## DIRECTIONS
In the text on training and evaluating classifiers below, copy out word for word the section from "After we obtained" to "classifier to another.".

## DOCUMENT PASSAGE
After we obtained the features in a nice vector form and did feature selection, we were ready to train our classifiers. Generally speaking, there is no silver bullet classifier for every task. Therefore, we tried as many as possible classifiers and experimented to see which one performs better. As we will see from their performances in the section 4, their behavior for different number of features vary as the model and learning functions vary drastically from one classifier to another.
We used Stratified 10-Fold Cross Validation to optimize number of features that are selected in the feature selection. The reason why we also wanted stratified dataset is because the number of HR articles are small compared to whole dataset. Stratification of HR articles ensures that every fold has similar number of HR articles. This results in better estimate for classification accuracy.
We need to also look at how number of features may affect the classification accuracy as more number of features may create curse of dimensionality problem, which makes it hard to learn proper boundaries that separates different classes in an optimal way. Also the classifiers may prefer smaller and larger number of features depending on their learning functions. Generally, rule of thumb is that you should choose smaller number of features as it may help avoid overfitting(generalizes better) and prevents curse of dimensionality problem in the first place. You need to consider both accuracy, curse of dimensionality as well as overfitting when you need to choose optimal number of features.
In order to choose best number of features, best features and best classifier, we need to have a measure to compare the different cases and scenarios. This measure could be a number of things; precision, recall, Receiver Operating Characteristic(ROC) score, Area Under Curve(AUC) score, f1 or fbeta score and so on. You need to determine which score would make most sense for your application to optimize. For a search engine, say Google, if it optimizes only for recall and not precision for their query results, then the first page may have a lot of irrelevant results which cause a bad user experience for the user. In this case, high recall would not make much sense as user has only limited time to browse the retrieved results. However, recall needs to be also good because even if the search results are relevant, if the search engine cannot pick up the most relevant results available in web, user still may not find what s/he is looking for. For this type of scenarios, one may weight precision over recall instead of optimizing only one measure. In order to do, there is a measure called fbeta where 1/beta corresponds to the weight of the precision over recall.(to be precise 1 / beta square). We choose beta to be 0.707 as precision is more important than recall. We also looked at the classification accuracies of both classes. However, as our classes are not evenly distributed, generally classification accuracies of classifiers are evenly distributed where the fbeta scores highly vary for different number of features and different classifiers.
Click on the images to see larger versions.
The first figure is FBeta score of the HR class for Beta=0.707, this is the metric that we choose the best classifier. Second figure shows the classification accuracies for both classes to see how good they are for both classes. The plots are useful for not just determining the best classifier for a given metric but also provides some context and understanding on how the number of features affect the classification accuracy and fbeta score of the classifier. Broadly speaking, most of the classifiers reach maximum fbeta scores around 150 for number of features and then either decrease or maintain the classification level. Therefore, one could choose a range and smaller size step to get the optimal number of features for certain classifiers.
Apart from the classical Cross-Validation schema, we also apply our classifier to test set which the classifier did not see previously. This is crucial for classification problem as we are really interested in how well our classifier performs on the unseen dataset. This part is crucial as the dataset that we are training the classifier on is not the dataset that it will be used for. Therefore, having a test measure for the unseen dataset might give a good idea how the classifier will perform in the production.

## AVAILABLE DATA
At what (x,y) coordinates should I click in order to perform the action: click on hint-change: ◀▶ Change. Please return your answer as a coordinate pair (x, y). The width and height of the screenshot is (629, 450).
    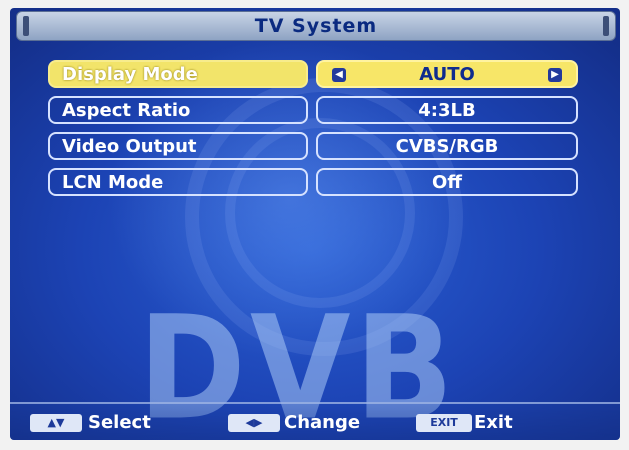
    Looking at the image, I should click on (308, 423).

## WRITTEN SOLUTION
After we obtained the features in a nice vector form and did feature selection, we were ready to train our classifiers. Generally speaking, there is no silver bullet classifier for every task. Therefore, we tried as many as possible classifiers and experimented to see which one performs better. As we will see from their performances in the section 4, their behavior for different number of features vary as the model and learning functions vary drastically from one classifier to another.